# The task
Render the lines below as a Markdown table with two columns, Row and Line. Number each line in order and leave out blank lines.

— start —

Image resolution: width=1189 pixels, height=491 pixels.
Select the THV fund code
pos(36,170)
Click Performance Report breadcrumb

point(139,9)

— end —

# Task solution
| Row | Line |
|---|---|
| 1 | Image resolution: width=1189 pixels, height=491 pixels. |
| 2 | Select the THV fund code |
| 3 | pos(36,170) |
| 4 | Click Performance Report breadcrumb |
| 5 | point(139,9) |